Monday, May 25, 2009

Master Mariners Regatta 2009

On May 23rd, I got to crew on Bradley's boat Chorus in the wooden boat regatta sponsored by the Master Mariners Benevolent Association.

My dad was in town, and despite the overcast, chilly weather it was simply a great day of sailing with some great friends, and the man whose infectious love of the water got me into sailing, windsurfing, and all manner of ocean-based activities in the first place: my father.

It was an amazing learning experience to sail with such a wide variety of boats: large, small, old, "old at heart". There were boats from such venerable SF Bay one design classes such as the Bear and the Bird boats, there were gaffers in all shapes and sizes, lovely schooners and piratical square riggers.

It's a fun-loving event, as evidenced by the "potato rounding rule." Less weatherly old girls who can't quite round the weather mark can opt instead to throw a potato at it. Close counts; just like in horseshoes and hand grenades.

I was on foredeck for the first time; and had many fumbles and recovery due to my unfamiliarity with the role and various equipment gotchas.

Bradley was on the helm, Craig trimmed spinnaker.

Aaron, who I've sailed with on the Ultimate 24, was on mast.

Our tactition (as well as moral and spiritual advisor, hehe) Peter English, sailed such a perfect course that despite our (I should say my) clumsy hoists and douses we won our class by 6 seconds.

It was a literally photo finish, with the second place Farallon Clipper right on our quarter as we heard the shotgun blast signalling our win.

We relaxed as we sailed down the Estuary to the post-race party at Encinal Yacht Club. Seeing the stately wooden craft rafted up three or four boats deep, I was reminded of the pictures I've seen of the three-masted Alaska Packer ships that used to raft up in the spot now inhabited by our marina. It was easy to half-close my eyes and daydream about a not-so-distant past and rapidly approaching future where "wooden boats and iron men" (these days a growing sisterhood of "iron women" too!) are central to Alameda's economy and culture.

That night we enjoyed a celebratory dinner and reception put on by the Encinal Yacht Club.

It was a great weekend with friends and family, and a great introduction to racing! We plan to practice as a team until we get our symmetrical spinnaker mojo working better!

INFORMATION GIVEN:
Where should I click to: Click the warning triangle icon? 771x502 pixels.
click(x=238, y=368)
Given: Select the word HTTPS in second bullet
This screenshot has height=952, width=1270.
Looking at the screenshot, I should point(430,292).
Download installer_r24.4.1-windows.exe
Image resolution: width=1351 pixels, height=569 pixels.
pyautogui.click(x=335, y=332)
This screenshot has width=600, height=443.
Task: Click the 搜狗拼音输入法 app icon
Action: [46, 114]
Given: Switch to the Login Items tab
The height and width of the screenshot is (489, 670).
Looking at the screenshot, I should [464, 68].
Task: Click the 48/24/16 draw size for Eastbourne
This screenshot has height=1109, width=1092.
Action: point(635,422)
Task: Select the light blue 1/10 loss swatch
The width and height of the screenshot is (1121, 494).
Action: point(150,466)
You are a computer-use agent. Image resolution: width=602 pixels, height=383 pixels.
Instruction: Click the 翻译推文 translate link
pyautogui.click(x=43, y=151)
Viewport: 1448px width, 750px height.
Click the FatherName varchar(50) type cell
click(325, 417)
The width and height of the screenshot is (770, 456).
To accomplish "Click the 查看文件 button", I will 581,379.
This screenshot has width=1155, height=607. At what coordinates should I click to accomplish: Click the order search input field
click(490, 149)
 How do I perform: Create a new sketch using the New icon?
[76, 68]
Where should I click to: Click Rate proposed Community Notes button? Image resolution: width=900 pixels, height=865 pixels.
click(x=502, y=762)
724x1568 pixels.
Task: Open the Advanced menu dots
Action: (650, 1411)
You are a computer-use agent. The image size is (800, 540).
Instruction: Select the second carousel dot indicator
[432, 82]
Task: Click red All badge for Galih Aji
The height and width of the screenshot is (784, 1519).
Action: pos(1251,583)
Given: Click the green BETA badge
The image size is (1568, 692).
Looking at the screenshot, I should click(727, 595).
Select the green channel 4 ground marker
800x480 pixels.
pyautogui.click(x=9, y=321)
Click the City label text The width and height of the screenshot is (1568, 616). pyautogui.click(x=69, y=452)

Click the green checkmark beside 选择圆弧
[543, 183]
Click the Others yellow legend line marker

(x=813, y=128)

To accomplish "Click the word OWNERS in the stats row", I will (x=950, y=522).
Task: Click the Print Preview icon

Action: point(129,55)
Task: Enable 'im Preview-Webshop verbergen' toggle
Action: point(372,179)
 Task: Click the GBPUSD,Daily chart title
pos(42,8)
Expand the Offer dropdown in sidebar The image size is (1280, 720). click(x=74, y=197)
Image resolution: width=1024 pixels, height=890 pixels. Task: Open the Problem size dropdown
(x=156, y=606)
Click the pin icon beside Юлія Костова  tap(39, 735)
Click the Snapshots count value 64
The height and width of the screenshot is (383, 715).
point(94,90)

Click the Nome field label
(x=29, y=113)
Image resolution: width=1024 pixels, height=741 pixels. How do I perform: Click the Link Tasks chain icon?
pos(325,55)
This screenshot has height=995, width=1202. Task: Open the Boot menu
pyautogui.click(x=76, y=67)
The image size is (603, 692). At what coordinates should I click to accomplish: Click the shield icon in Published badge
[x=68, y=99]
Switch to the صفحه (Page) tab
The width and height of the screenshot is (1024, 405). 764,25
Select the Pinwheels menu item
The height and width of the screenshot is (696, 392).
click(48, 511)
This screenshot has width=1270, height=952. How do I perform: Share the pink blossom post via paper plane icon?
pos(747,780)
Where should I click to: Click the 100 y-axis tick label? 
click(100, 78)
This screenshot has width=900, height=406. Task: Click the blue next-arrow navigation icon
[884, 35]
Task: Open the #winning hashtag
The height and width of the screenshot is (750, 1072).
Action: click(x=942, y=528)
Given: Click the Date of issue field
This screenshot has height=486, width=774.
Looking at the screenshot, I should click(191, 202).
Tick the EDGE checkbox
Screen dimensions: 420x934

TASKS TO PERFORM:
(1) Answer the following questions using the regatta post.
(a) Which organization sponsored the wooden boat regatta?
(b) Who was on the helm of Chorus?
(c) By what margin did Chorus win its class?
(2) From the regatta post, extract the part that opens with the words containing "I was on foredeck" and closes with "Craig trimmed spinnaker.", reproducing it without changes.
(3) In one to three sentences, explain why the regatta post says the writer had many fumbles and recoveries while on foredeck.

TASK SOLUTIONS:
(1)
(a) The Master Mariners Benevolent Association.
(b) Bradley.
(c) By 6 seconds.

(2)
I was on foredeck for the first time; and had many fumbles and recovery due to my unfamiliarity with the role and various equipment gotchas.

Bradley was on the helm, Craig trimmed spinnaker.

(3) The writer was on foredeck for the first time. The fumbles came from unfamiliarity with the role and from various equipment gotchas.